|Photo by Alexsandar Radanovic|
By Emily Alvarez
When someone close to you experiences extreme loss, you want to help. Words often fail at this time and we’re left faltering for the right thing to do or say. When flustered, it can be frustrating to find the “perfect” way to support or respond. One can be so scared of doing the wrong thing, they end up doing nothing. While doing nothing is an option, it’s not a very good one.
While there’s no one perfect way to respond or support someone, here are six tips on how to support someone who is grieving.

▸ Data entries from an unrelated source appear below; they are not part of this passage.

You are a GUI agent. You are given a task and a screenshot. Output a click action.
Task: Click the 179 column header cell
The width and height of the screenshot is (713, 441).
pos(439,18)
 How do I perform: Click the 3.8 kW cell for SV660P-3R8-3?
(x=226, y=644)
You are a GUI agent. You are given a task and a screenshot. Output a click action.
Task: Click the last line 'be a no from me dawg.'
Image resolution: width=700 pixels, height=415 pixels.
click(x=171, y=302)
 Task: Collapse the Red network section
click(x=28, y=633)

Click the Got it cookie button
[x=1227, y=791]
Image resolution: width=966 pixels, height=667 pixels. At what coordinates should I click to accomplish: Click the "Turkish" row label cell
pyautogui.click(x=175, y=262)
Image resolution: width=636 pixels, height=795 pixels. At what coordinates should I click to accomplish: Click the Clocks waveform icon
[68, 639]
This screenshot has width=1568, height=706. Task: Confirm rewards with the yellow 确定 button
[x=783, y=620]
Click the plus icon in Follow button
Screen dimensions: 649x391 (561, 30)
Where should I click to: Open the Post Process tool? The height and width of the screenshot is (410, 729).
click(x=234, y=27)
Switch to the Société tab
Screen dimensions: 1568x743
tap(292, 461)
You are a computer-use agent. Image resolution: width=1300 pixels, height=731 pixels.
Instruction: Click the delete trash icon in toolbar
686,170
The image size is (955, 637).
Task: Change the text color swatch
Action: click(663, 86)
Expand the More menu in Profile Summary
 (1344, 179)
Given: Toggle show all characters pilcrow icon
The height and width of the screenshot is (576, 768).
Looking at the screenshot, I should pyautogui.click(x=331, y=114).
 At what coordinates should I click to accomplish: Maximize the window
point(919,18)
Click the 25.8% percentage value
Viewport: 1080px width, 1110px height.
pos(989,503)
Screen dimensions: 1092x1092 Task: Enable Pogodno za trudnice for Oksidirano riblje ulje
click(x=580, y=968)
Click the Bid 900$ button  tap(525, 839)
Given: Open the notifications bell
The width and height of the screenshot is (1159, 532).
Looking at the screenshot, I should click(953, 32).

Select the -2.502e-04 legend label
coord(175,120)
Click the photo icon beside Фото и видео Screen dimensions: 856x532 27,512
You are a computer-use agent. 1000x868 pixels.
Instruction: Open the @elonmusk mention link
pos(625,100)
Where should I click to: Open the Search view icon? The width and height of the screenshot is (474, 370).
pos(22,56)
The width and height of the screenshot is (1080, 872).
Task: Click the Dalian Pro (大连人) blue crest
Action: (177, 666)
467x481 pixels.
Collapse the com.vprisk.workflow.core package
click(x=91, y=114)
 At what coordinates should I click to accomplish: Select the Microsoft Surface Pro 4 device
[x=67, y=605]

1. Their loss is not about you.
Grief belongs to the griever. If you’re taking a supporting role to someone who is grieving, it’s important to remember that their grief is not about you. Most suggestions, advice, and “help” that are given don’t actually help the griever. It tells them that they should be feeling differently than they do. Grief is different for everyone, so you can’t expect one person’s experience to match another.
2. Stick with the present and the truth.
While it might be easy, try to avoid making statements about the past or future. Try to stay away from generalized statements about their situation. There is no way you could know if someone is in a “better place” or “finished their work here.” These platitudes don’t make anyone but the giver feel better. Reminding the griever that their past life was good isn’t a great trade for their current pain. These are the statements that work: “this sucks”, “I love you”, “I’m here.”
|Photo by Fellowship of the Rich|
3. You can't fix this.
Your friend’s loss can’t be fixed, solved, or repaired. This pain can’t be made better. Skip saying anything that tries to fix this unfixable thing and you’ll be fine. Your first instinct is to try to fix things, but unfortunately, you just can’t. Be supportive without trying to fix.
4. Anticipate, don't ask.
If you say, “call me if you need anything,” your friend won’t call. Not because they don’t need help, but because figuring out what their needs might be is beyond their ability. Make tangible promises like, “I will be there on Monday at 5:00 pm to make you dinner” or “I’ll walk your dog every morning on my way to work.” Don’t wait for them to ask for help, anticipate that they will need your help. On the flipside, don’t do anything irreversible. Don’t surprise your friend by doing the laundry or cleaning the house without asking. You might be cleaning the last piece they have of their loved one. Do simple tasks that, while necessary, can make a difference.
5. Become a buffer.
|Photo by Tim Marshall|
When someone is grieving, having people constantly coming up to them or wanting to give support can be overwhelming. What should be a personal and private time can feel too open. Becoming a buffer between others and your friend can take a load off their plate. Be the go-between and relay information to the outside world or organize the well-wishers. Buffers are really helpful.
Above everything else, love. Be there. Be a friend. Show up. Say and do something. Be willing to stand beside the giant gaping hole that opened in your friend’s life without out turning away. Listen. Be willing to not have all the answers. Be willing to get the answers they need. Be present. Show your love.